The work demonstrates a new single-shot gradiometer technique that uses an expanding atomic cloud and phase imprinting, improving measurement efficiency over traditional methods.

Findings

Achieved magnetic gradient measurement accuracy below ±0.2 mG/cm.

Demonstrated nutation and Larmor precession in cold cesium atoms.

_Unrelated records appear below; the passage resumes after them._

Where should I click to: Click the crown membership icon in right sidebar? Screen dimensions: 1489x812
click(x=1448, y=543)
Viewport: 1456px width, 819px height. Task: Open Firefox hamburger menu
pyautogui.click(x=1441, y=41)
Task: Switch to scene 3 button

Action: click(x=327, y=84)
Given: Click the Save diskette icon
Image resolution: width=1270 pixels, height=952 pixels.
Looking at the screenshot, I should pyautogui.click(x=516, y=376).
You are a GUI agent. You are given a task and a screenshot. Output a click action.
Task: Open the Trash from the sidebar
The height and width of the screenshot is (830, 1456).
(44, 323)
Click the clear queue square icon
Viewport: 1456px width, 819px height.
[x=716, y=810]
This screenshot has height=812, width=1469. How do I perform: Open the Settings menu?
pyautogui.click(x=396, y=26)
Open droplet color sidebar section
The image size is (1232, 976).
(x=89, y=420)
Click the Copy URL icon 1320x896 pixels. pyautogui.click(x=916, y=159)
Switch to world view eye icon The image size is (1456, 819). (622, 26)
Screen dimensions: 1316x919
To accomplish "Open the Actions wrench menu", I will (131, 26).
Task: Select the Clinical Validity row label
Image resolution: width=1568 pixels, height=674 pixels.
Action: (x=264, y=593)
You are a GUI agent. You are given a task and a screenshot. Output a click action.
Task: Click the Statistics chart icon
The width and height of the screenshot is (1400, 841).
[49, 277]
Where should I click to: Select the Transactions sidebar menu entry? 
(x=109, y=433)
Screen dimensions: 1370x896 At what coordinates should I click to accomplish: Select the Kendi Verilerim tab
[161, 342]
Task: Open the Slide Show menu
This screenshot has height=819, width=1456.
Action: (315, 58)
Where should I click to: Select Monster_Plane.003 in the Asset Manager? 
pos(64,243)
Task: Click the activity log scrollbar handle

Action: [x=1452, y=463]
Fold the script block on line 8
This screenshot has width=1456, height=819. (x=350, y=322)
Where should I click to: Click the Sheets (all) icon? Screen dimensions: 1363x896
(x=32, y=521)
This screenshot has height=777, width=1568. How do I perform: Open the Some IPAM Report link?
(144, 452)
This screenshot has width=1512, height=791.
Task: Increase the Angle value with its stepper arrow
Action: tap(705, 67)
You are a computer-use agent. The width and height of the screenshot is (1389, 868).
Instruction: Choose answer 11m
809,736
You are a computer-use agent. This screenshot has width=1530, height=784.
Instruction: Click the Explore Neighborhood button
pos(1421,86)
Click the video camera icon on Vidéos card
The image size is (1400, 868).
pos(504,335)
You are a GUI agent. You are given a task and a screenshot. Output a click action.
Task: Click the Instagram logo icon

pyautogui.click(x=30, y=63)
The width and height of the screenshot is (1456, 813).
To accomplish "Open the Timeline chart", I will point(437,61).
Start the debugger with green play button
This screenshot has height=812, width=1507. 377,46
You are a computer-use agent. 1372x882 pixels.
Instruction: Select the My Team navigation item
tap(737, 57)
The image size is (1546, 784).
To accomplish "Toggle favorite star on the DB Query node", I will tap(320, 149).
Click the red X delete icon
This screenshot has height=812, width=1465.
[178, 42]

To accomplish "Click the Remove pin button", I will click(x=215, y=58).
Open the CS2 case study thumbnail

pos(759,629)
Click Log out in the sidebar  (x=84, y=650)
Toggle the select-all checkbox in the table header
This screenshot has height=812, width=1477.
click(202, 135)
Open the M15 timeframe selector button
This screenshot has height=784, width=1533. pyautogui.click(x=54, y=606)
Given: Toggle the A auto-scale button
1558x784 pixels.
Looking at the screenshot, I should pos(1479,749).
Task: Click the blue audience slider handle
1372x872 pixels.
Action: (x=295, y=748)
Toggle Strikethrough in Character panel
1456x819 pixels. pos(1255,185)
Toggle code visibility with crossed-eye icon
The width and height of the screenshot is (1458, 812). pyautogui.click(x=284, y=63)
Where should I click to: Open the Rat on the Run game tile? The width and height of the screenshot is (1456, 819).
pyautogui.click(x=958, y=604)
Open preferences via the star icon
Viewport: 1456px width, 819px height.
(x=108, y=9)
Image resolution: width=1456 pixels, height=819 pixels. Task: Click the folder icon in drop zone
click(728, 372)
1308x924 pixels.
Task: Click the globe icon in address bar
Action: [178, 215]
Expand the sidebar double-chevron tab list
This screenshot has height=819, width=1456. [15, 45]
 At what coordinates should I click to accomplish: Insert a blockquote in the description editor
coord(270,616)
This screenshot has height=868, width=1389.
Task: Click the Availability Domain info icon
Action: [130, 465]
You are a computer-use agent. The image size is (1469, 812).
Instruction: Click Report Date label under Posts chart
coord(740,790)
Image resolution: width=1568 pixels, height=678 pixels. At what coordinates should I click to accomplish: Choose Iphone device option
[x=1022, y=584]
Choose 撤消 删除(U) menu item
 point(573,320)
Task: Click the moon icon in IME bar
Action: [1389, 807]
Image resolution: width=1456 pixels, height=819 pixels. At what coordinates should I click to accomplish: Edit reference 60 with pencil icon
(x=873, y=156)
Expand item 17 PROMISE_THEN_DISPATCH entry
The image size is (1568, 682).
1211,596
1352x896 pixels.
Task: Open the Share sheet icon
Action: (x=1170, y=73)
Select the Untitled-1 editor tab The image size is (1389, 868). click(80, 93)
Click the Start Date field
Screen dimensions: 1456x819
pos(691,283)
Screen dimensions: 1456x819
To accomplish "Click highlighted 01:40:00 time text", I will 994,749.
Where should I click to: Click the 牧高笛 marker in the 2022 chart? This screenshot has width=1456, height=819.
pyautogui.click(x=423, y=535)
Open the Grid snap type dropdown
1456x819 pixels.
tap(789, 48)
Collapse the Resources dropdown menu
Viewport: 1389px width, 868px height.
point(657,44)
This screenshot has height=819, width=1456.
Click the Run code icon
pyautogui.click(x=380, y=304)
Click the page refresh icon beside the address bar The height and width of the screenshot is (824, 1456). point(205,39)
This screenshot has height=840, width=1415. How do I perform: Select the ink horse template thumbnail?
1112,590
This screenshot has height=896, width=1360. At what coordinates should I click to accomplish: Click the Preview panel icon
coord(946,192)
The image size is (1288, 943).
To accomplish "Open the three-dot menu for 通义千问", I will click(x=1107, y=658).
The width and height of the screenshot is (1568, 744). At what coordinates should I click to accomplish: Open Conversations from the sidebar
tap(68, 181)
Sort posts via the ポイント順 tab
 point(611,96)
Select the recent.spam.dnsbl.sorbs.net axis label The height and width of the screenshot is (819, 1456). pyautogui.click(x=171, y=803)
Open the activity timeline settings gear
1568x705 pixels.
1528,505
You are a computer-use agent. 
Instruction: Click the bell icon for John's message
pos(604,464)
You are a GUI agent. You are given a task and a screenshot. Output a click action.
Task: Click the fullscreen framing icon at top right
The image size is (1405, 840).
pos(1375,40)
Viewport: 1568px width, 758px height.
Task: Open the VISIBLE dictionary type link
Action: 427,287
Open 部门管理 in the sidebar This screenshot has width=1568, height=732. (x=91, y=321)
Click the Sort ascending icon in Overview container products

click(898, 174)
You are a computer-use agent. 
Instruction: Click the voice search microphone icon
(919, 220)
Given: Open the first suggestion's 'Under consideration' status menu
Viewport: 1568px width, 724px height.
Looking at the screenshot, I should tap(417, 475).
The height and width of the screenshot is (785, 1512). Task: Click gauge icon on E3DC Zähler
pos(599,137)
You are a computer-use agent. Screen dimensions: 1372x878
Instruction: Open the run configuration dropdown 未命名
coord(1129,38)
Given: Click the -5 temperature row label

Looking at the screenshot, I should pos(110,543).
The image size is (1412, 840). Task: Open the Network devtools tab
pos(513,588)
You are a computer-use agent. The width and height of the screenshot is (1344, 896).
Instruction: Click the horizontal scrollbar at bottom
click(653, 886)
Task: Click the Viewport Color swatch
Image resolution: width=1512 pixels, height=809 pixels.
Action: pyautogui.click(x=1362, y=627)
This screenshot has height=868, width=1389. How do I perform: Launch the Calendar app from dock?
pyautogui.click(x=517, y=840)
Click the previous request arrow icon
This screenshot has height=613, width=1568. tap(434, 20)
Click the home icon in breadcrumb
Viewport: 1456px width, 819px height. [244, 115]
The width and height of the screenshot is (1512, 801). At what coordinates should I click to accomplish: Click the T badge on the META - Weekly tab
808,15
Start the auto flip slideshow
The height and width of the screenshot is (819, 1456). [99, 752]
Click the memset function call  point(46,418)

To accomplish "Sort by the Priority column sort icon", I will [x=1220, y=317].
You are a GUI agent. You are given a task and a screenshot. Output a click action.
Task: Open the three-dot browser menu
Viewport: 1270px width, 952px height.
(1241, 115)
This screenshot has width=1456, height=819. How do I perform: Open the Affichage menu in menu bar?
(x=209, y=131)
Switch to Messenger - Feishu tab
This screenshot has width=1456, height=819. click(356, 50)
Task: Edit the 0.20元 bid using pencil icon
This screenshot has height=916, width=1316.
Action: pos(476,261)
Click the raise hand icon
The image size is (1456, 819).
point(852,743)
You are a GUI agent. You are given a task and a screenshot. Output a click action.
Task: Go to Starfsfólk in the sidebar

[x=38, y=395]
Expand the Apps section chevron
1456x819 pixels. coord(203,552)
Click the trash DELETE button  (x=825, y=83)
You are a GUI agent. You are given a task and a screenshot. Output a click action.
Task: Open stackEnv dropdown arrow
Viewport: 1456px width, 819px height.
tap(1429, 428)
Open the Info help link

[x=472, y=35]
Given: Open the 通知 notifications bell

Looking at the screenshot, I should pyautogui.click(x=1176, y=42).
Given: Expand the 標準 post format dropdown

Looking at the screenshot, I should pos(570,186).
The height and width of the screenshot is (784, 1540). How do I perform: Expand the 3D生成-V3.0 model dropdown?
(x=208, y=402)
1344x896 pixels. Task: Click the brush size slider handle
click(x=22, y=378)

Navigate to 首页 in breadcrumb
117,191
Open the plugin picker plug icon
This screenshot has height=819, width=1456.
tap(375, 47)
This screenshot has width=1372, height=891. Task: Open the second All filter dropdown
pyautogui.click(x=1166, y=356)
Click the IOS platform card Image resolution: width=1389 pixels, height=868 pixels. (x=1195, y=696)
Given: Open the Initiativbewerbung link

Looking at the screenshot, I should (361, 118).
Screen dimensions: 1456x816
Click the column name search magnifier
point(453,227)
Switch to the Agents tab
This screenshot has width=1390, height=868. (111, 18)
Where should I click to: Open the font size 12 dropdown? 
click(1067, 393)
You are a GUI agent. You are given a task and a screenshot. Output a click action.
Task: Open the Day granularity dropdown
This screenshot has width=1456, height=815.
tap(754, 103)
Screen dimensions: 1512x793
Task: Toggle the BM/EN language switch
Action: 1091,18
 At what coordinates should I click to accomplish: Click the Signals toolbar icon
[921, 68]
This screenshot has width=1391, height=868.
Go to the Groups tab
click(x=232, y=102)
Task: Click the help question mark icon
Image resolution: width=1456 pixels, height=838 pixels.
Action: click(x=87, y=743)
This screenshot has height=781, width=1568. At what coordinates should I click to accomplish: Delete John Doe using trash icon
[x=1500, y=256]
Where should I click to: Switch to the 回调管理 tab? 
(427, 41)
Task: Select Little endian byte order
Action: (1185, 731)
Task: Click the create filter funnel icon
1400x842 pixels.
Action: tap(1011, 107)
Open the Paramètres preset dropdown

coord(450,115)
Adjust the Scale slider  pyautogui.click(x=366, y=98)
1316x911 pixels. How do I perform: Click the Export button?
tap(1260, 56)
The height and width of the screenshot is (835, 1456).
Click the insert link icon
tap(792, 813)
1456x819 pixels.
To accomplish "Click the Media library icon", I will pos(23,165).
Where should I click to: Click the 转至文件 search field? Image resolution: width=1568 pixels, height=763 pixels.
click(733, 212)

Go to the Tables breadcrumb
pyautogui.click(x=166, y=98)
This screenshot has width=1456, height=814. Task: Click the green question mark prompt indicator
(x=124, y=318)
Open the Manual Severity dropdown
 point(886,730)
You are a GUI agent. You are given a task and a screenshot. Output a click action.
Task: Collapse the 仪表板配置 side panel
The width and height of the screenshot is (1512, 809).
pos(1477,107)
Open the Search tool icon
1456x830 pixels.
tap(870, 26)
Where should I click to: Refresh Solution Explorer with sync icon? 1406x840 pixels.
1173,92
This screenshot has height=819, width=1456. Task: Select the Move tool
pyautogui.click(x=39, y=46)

Validated single-shot measurement capability with an expanding atomic cloud.

Abstract

We combine the Ramsey interferometry protocol, the Stern-Gerlach detection scheme, and the use of elongated geometry of a cloud of fully polarized cold cesium atoms to measure the selected component of the magnetic field gradient along the atomic cloud in a single shot. In contrast to the standard method where the precession of two spatially separated atomic clouds is simultaneously measured to extract their phase difference, which is proportional to the magnetic field gradient, we here demonstrate a gradiometer using a single image of an expanding atomic cloud with the phase difference imprinted along the cloud. Using resonant radio-frequency pulses and Stern-Gerlach imaging, we first demonstrate nutation and Larmor precession of atomic magnetization in an applied magnetic field. Next, we let the cold atom cloud expand in one dimension and apply the protocol for measuring the magnetic field gradient. The resolution of our single-shot gradiometer is not limited by thermal motion of atoms and has an estimated absolute accuracy below $\pm0.2$~mG/cm ($\pm20$~nT/cm).